I have frequently been asked whether offenders can be effective counselors to other offenders. Advocates of criminals serving as agents of change assert that offenders are singularly qualified because they possess first-hand knowledge from their day to day experience on the street. Ostensibly, they are therefore more savvy and can empathize with those whom they counsel.
This is close to maintaining that one must have cancer to treat cancer. Actually, there is nothing more absurd than one irresponsible person endeavoring to teach another person how to be responsible. Criminals are always ready to tell others how to live and what to do. Serving as a counselor provides a platform to exert power and to control others.
I have observed criminals counseling one another in groups. Under the aegis of “confrontation,” they pounce on errors in thinking that others manifest, are quick to label and criticize, then build themselves up by lighting into others in order to show off their “knowledge.” Any advantage to having lived a criminal lifestyle is more than cancelled out by enduring character flaws that in the past have resulted in massive injury (emotional, financial, or physical) to other people.
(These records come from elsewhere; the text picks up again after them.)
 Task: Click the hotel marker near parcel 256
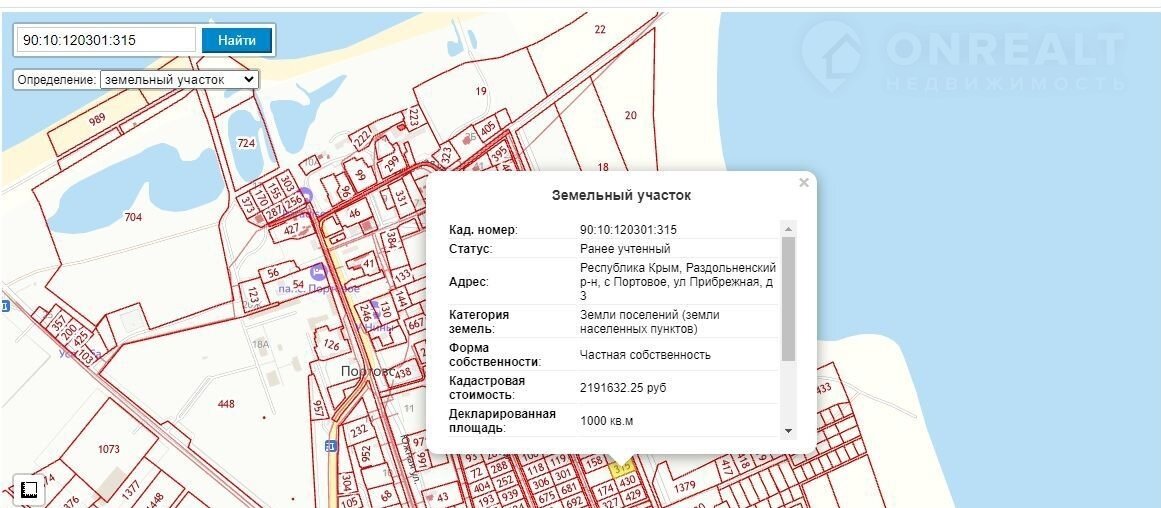306,195
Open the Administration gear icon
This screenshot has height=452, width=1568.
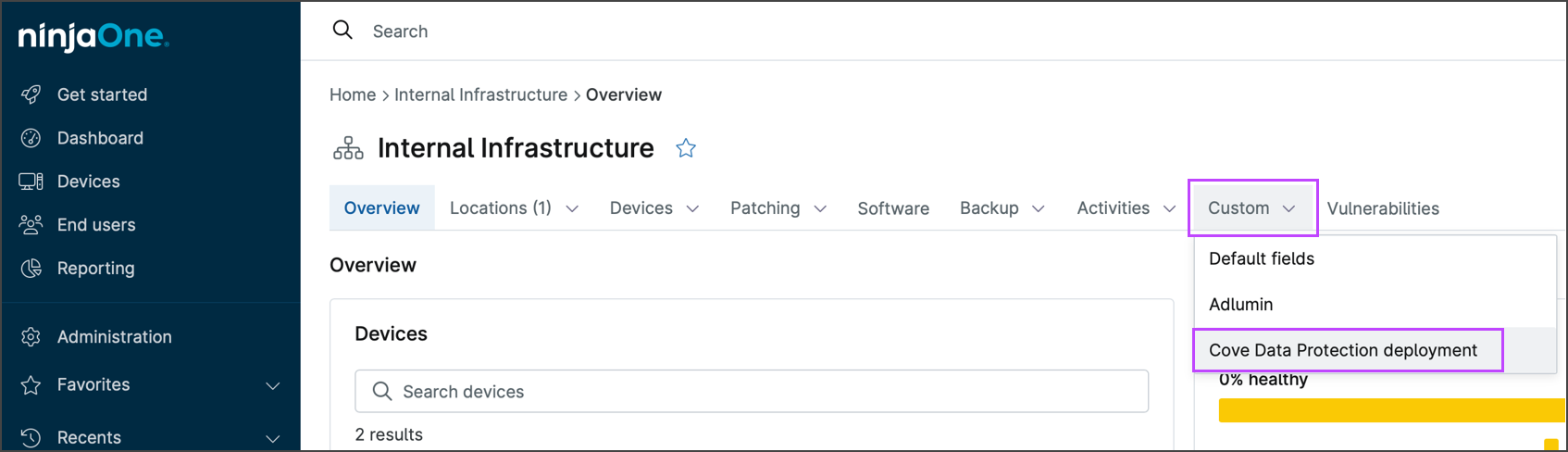tap(31, 337)
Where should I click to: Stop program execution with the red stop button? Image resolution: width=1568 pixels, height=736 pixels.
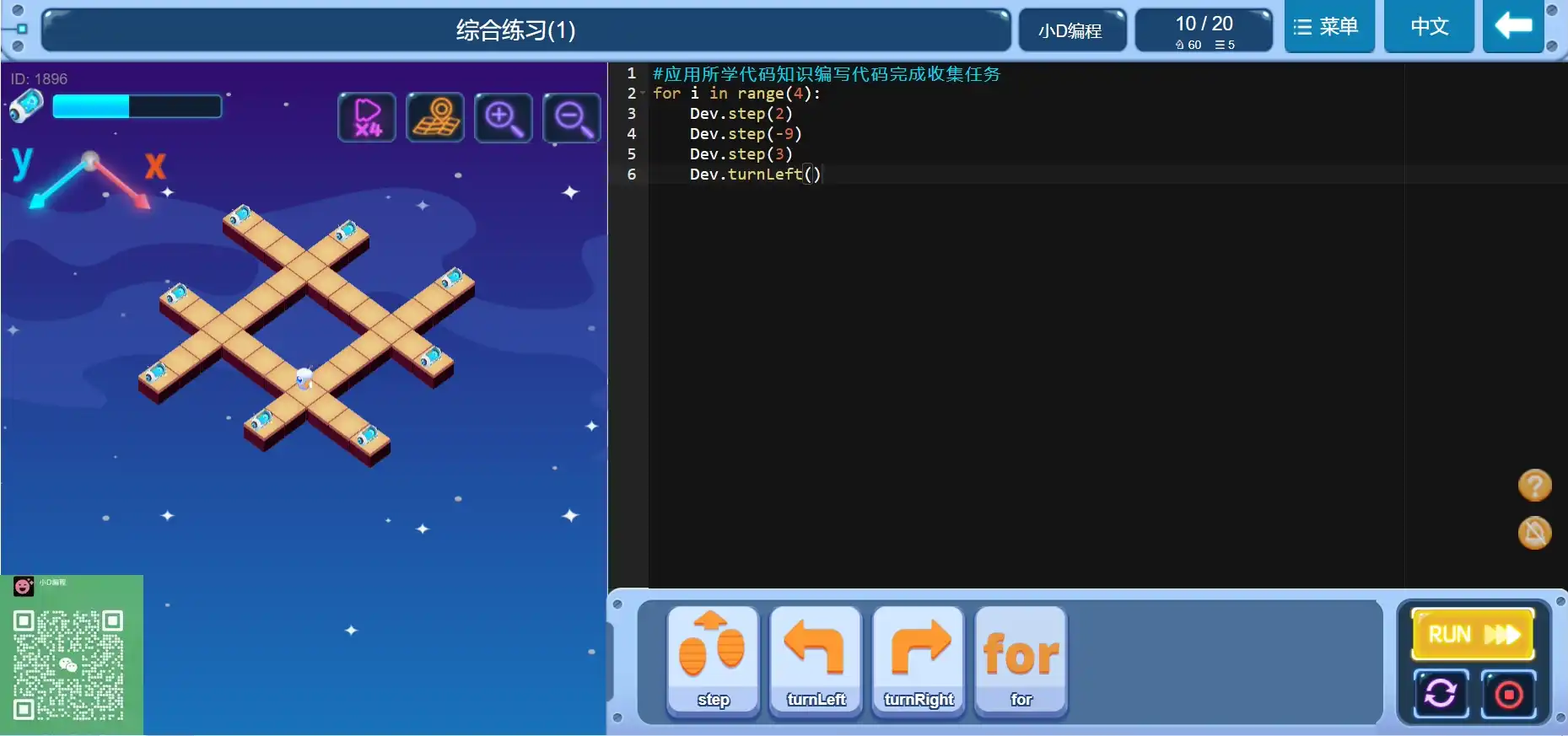(1508, 694)
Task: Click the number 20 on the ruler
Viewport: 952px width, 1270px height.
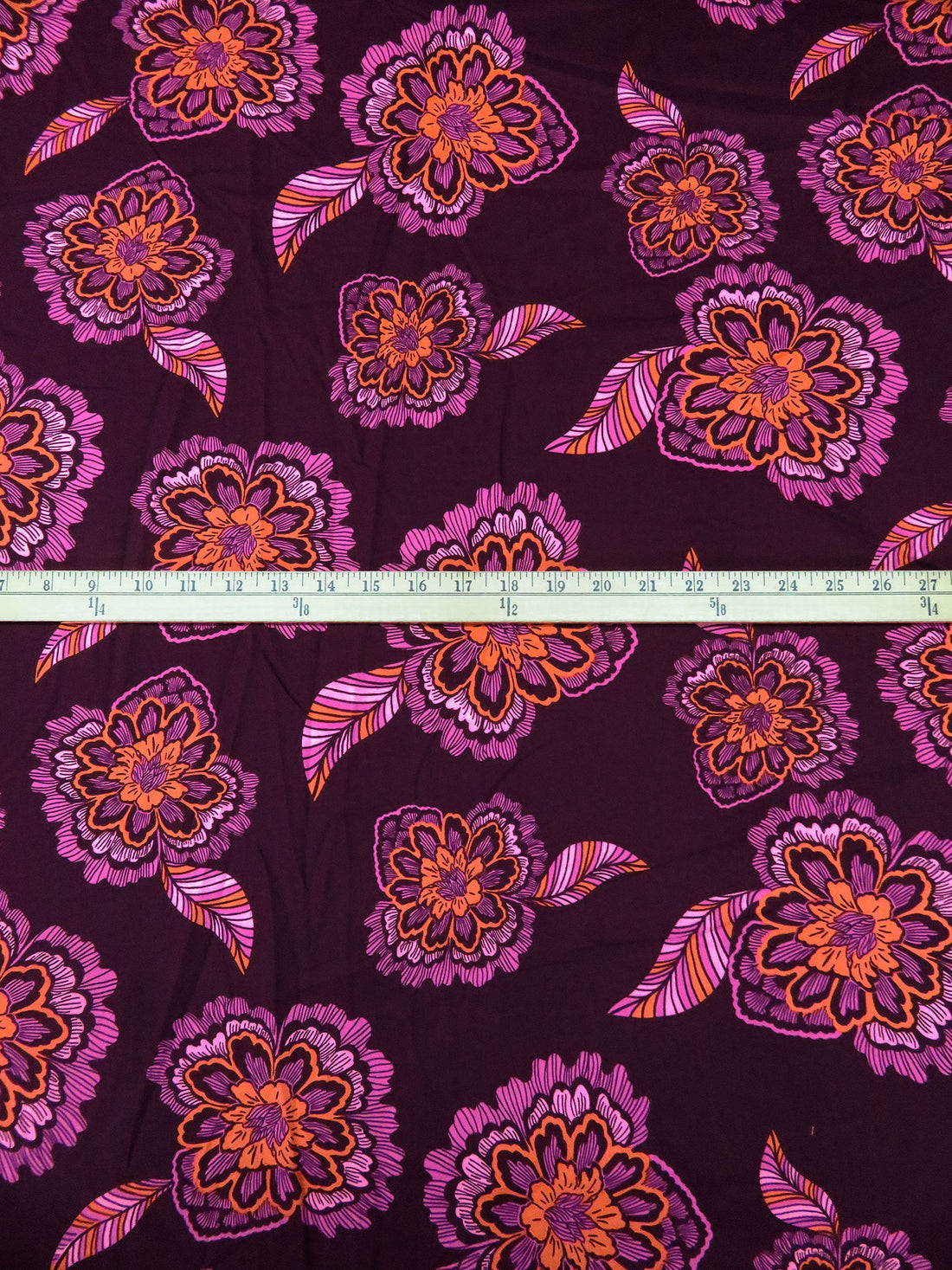Action: click(601, 585)
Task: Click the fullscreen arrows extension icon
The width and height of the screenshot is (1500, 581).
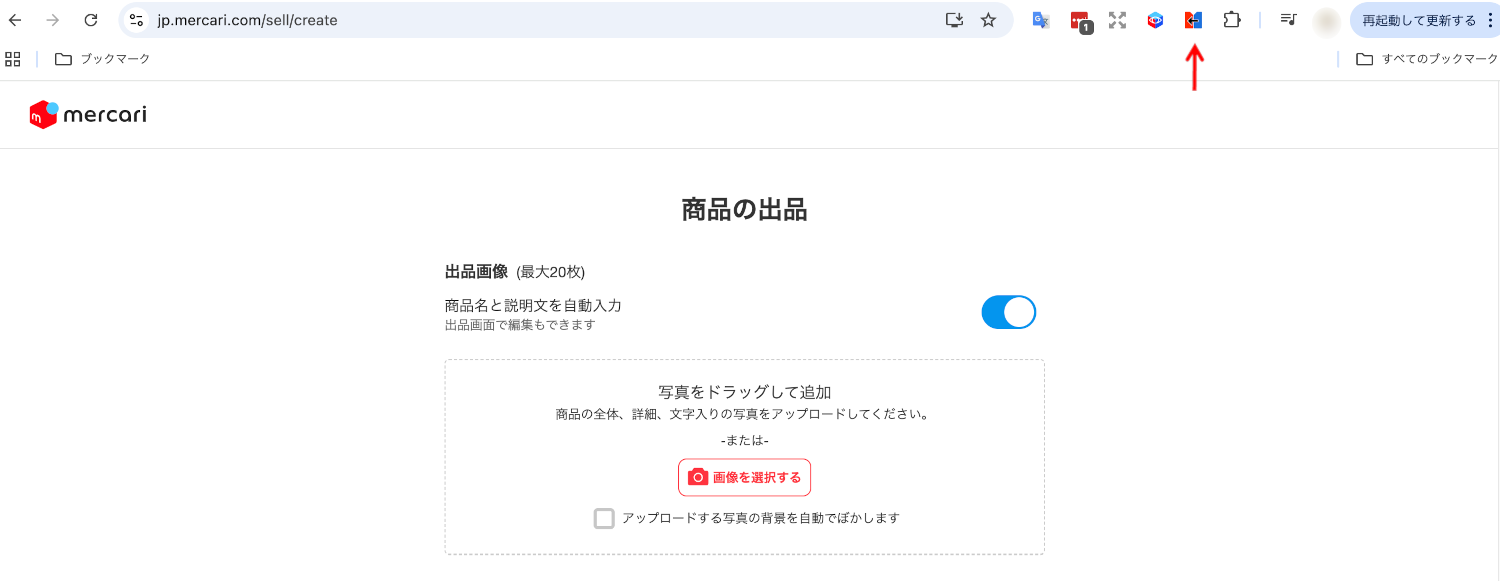Action: click(x=1117, y=20)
There are several essential qualifications for people who desire to become counselors of offenders. The most important is that they are responsible human beings. They also must be knowledgeable about criminal thinking errors and tactics. Other important qualifications are patience, realistic expectations of oneself and others, an ability to be firm without being harsh, and having self-confidence based on responsible achievements, not pretensions.
No doubt there are male and female offenders who, no longer under supervision by the criminal justice system, have established an enduring record of stability and responsibility in their lives. These men and women could serve as effective change agents.
The above comments are not directed toward 12-step recovery groups which have built into their format twenty-four hour availability of sponsors who have a record of sobriety or abstention from the behavior at issue.
Let’s not presume that one need have been offender in order to counsel other offenders. That is not a qualification and may be a serious liability.